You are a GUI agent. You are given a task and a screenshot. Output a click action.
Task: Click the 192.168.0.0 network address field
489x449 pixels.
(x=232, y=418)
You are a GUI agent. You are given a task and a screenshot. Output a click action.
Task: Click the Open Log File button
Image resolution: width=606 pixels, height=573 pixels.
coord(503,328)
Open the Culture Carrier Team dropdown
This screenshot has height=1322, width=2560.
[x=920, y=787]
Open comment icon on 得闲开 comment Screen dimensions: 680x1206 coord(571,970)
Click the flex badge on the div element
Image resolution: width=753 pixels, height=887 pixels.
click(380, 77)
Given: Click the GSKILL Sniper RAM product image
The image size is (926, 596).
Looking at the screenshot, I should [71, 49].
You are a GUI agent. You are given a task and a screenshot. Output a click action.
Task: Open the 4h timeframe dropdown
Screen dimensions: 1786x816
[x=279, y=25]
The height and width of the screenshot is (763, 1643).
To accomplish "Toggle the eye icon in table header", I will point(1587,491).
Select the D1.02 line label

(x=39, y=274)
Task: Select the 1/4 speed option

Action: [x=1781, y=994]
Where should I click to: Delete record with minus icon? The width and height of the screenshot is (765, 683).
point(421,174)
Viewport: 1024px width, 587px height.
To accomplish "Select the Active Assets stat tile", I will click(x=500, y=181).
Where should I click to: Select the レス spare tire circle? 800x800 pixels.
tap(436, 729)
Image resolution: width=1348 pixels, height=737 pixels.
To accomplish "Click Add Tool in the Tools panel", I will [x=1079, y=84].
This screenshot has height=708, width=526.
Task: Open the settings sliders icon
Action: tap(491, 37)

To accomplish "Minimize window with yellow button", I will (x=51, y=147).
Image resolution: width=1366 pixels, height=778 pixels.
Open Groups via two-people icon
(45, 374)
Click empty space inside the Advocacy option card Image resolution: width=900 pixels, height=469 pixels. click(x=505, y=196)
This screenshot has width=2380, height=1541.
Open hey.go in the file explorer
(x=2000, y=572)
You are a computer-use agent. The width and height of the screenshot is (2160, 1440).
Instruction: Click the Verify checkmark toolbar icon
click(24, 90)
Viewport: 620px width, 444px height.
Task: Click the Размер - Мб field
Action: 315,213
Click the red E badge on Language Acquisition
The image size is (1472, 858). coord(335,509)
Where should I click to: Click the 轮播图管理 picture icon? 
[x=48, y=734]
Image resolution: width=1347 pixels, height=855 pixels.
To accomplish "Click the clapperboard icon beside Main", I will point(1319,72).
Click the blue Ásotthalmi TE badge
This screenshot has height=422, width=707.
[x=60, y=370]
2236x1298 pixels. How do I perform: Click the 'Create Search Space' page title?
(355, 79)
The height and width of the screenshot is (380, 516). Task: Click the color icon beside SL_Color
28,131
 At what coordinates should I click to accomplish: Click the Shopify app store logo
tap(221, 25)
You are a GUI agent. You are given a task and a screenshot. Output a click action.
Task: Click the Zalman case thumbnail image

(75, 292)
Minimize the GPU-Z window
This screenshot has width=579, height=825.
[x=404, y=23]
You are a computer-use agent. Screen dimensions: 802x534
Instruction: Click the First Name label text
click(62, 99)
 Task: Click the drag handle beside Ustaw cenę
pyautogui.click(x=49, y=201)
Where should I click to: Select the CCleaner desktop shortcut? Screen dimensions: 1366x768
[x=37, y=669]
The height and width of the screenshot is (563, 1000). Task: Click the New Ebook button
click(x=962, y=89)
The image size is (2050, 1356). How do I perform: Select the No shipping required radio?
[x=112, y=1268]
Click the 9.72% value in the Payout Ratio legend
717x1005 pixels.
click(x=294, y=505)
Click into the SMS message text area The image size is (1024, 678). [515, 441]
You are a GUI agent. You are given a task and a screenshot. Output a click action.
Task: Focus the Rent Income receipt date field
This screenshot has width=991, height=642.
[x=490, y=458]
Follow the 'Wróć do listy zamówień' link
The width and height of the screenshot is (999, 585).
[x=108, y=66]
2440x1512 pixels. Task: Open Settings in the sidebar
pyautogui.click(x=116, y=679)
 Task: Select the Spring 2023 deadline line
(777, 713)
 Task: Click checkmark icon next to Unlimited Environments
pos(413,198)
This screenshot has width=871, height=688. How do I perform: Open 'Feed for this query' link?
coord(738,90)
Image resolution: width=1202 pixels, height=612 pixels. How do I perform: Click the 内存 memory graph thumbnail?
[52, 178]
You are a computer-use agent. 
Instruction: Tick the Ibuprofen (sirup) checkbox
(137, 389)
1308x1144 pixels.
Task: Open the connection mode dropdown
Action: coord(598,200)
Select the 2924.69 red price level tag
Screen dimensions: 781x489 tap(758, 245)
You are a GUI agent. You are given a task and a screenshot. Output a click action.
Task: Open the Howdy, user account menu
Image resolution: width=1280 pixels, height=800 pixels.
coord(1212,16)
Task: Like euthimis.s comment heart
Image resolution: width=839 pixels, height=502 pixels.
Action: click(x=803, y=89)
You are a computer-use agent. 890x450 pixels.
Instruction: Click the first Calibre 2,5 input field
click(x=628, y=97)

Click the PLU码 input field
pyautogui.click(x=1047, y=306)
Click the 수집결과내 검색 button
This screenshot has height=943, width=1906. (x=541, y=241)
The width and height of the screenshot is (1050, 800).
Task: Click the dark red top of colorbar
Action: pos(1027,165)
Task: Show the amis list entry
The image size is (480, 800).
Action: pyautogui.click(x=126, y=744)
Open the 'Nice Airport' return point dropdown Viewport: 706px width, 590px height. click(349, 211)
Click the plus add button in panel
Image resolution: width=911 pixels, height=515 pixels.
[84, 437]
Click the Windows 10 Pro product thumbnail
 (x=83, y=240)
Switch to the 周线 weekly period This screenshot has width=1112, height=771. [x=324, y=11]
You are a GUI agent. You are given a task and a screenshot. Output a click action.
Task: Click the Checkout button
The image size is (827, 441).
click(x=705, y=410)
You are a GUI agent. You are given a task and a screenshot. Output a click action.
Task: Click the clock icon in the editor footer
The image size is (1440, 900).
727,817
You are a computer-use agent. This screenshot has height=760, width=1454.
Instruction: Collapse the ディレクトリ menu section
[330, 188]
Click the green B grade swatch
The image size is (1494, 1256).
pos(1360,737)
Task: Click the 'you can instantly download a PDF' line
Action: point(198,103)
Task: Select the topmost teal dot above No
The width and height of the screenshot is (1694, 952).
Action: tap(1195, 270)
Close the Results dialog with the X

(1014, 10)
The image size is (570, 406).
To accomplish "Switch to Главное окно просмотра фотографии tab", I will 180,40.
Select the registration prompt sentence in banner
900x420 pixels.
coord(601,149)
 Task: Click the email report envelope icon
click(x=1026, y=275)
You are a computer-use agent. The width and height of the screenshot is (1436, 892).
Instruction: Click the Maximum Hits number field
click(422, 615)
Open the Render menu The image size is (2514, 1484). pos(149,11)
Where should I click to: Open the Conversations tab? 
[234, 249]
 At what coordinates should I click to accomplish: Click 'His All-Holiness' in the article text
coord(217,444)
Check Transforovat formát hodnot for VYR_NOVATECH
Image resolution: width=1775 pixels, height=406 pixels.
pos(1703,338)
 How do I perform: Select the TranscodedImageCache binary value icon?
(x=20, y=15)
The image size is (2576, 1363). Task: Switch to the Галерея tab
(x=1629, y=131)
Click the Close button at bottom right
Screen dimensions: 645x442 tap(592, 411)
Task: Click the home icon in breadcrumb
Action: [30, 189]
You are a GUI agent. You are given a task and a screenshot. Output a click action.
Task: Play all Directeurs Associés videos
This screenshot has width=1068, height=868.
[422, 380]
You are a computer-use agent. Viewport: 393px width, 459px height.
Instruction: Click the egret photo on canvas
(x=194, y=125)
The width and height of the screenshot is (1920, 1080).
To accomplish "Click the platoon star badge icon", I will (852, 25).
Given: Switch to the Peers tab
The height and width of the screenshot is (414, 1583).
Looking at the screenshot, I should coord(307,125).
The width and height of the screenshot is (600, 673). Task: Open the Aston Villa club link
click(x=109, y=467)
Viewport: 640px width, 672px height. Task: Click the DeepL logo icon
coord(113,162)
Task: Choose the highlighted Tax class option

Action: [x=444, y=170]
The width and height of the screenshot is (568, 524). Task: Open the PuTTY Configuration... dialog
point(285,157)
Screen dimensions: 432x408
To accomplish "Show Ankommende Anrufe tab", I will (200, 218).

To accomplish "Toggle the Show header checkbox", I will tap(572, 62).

• • • • • • •

**Short task**
Which lines of the data above contain the string "product"? Show each of them in full, matching case exactly.

**Response**
Given: Click the GSKILL Sniper RAM product image
Click the Windows 10 Pro product thumbnail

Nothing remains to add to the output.